## Dataset excerpts
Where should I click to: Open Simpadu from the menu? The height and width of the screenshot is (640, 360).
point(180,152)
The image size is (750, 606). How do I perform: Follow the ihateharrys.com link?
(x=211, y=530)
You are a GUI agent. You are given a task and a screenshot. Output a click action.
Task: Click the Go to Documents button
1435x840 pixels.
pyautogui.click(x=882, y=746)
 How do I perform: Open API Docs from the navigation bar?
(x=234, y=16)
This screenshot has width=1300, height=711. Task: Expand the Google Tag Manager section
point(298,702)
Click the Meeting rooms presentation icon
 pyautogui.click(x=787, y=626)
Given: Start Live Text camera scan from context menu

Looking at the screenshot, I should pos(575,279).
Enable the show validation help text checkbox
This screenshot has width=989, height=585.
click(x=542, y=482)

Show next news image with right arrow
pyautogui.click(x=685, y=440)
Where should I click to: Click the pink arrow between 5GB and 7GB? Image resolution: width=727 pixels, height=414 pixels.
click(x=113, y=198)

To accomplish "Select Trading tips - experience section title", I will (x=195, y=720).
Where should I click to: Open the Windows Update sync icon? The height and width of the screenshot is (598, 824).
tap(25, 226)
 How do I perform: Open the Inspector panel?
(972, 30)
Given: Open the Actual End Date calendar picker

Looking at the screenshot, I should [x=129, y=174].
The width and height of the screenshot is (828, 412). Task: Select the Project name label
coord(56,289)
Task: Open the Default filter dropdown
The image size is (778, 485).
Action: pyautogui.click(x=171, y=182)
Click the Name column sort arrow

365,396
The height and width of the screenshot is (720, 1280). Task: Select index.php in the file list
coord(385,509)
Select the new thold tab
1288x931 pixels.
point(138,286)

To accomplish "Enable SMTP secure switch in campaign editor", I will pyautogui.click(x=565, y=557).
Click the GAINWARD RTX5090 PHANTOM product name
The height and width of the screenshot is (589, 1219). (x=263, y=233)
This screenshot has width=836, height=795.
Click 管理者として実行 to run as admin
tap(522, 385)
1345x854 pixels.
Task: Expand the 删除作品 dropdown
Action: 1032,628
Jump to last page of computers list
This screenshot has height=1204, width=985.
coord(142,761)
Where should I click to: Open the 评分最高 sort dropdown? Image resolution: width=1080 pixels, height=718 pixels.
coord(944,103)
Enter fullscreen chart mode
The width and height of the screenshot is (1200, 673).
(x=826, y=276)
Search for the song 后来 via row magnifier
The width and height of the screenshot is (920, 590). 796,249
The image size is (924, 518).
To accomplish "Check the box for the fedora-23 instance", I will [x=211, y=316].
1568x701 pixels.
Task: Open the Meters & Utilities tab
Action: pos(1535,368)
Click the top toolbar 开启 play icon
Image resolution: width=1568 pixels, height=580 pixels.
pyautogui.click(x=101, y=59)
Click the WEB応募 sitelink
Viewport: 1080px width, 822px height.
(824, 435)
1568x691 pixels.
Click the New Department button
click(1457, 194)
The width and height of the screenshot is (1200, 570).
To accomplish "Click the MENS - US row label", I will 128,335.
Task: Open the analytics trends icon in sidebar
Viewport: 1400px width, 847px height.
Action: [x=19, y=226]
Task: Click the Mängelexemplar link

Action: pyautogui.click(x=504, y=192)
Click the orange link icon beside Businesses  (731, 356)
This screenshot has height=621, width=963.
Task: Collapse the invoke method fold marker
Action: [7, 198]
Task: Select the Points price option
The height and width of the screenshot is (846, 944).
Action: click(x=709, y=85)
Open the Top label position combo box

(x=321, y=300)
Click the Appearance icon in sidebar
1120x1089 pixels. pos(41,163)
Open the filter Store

## What you need to do
Each line of the entries above that contains "filter" must be copied into the answer.

## Completed exercise
Task: Open the Default filter dropdown
Open the filter Store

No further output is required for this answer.